▶ [TASK DATA]:
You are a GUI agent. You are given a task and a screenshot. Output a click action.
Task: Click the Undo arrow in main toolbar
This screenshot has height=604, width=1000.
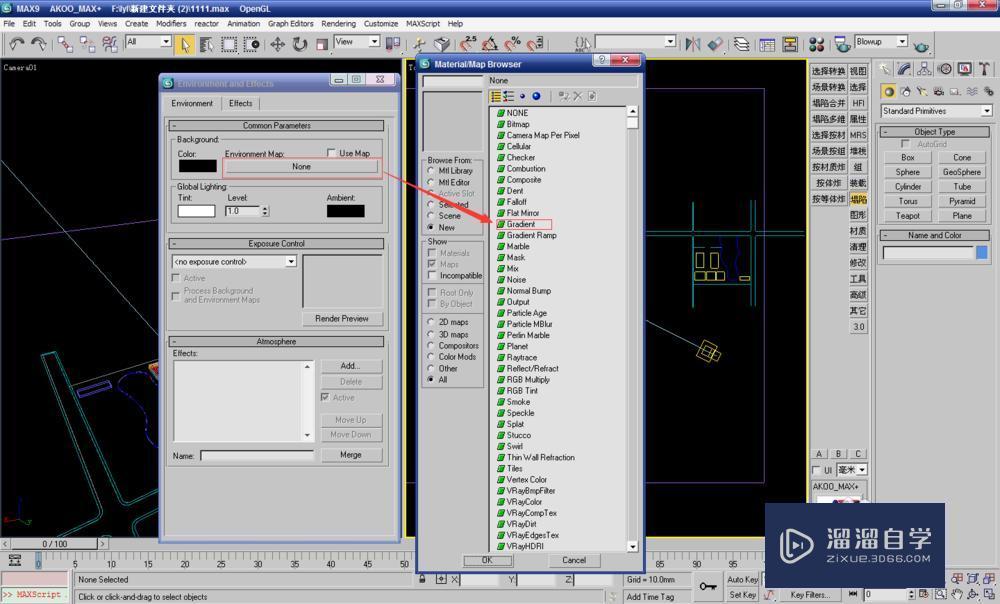pos(17,44)
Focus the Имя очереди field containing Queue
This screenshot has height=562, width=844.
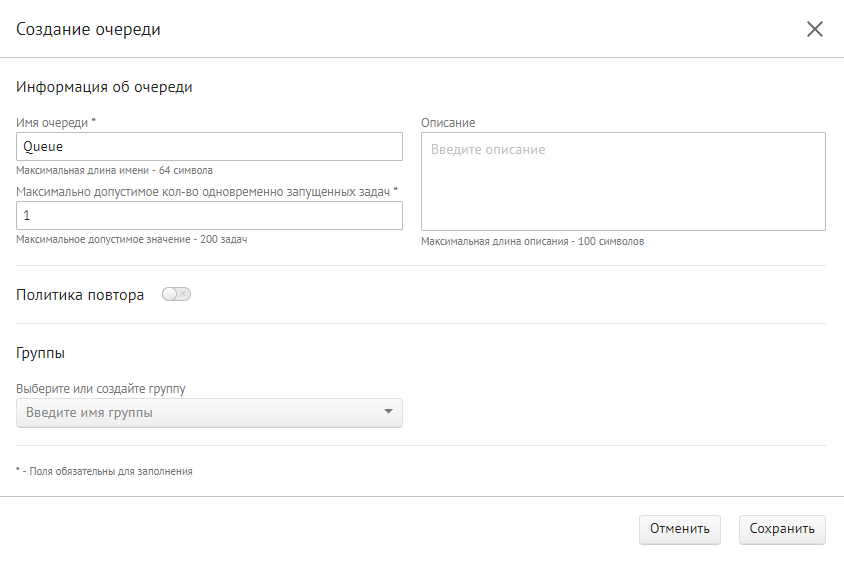pos(209,147)
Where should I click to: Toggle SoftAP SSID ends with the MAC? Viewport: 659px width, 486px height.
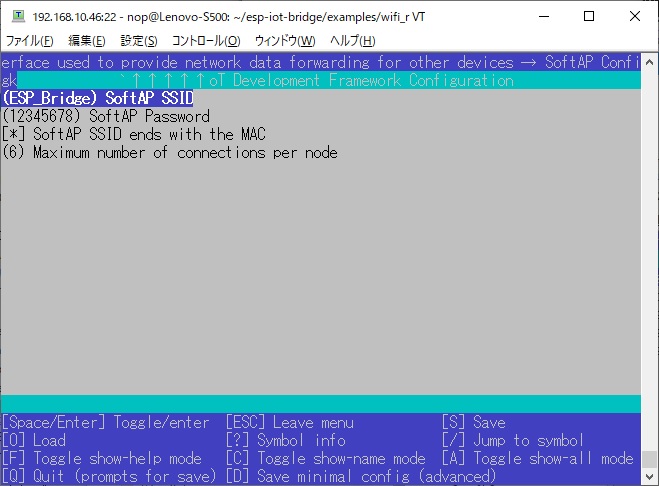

▶ [ABOUT THIS TASK]:
What is needed is an exact repeat of the lines from the one containing "Focus the Имя очереди field containing Queue" through the last line of the records above, both included, with pictures left out.

▶ [OUTPUT BELOW]:
Focus the Имя очереди field containing Queue
This screenshot has height=562, width=844.
pos(209,147)
Where should I click to: Toggle SoftAP SSID ends with the MAC? Viewport: 659px width, 486px height.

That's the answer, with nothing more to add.